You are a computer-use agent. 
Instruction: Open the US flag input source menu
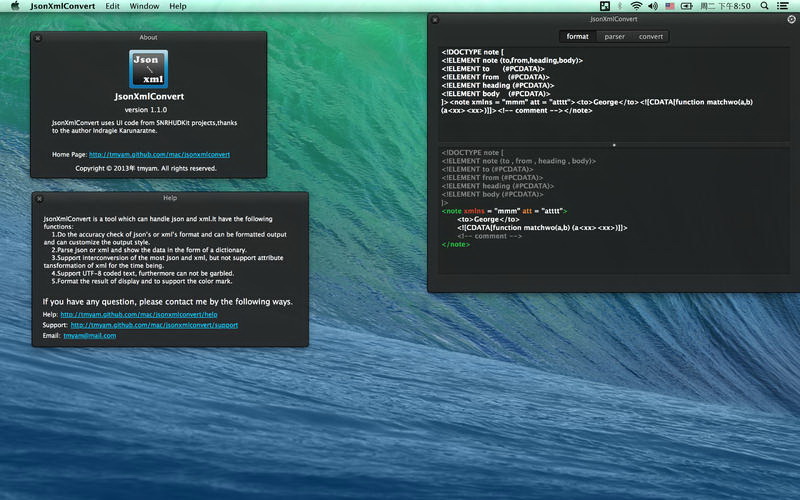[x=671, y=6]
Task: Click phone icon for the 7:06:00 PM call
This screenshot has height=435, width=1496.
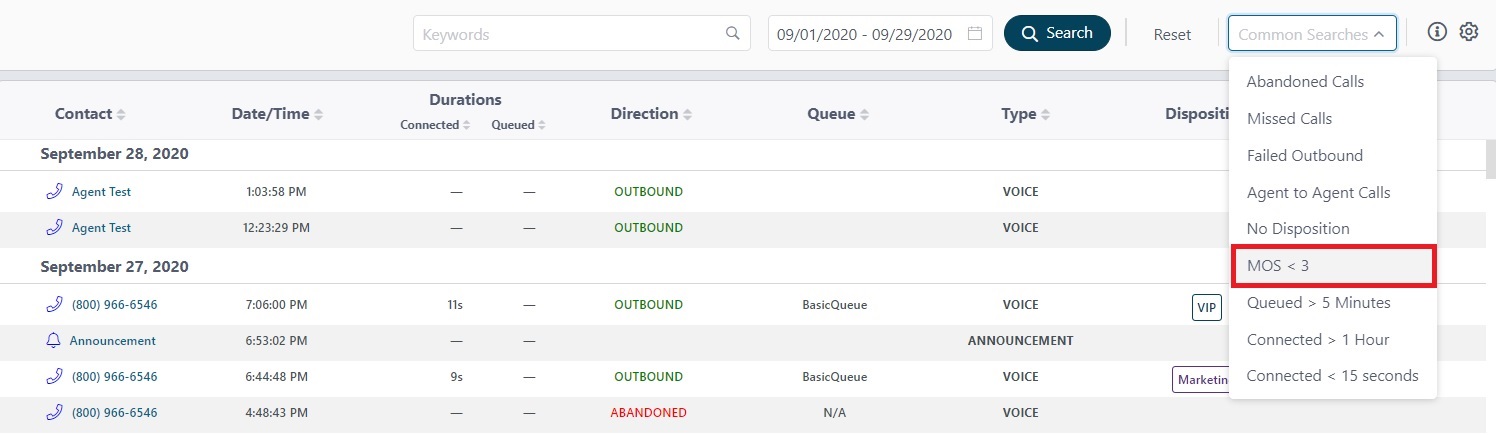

• _What you have to do_
Leaving out the pictures, return exactly the lines from the one that contains "Instruction: Open the" through the last line of the records above, inclusive.

• _Response to this exercise_
Instruction: Open the US flag input source menu
[x=671, y=6]
Task: Click phone icon for the 7:06:00 PM call
This screenshot has height=435, width=1496.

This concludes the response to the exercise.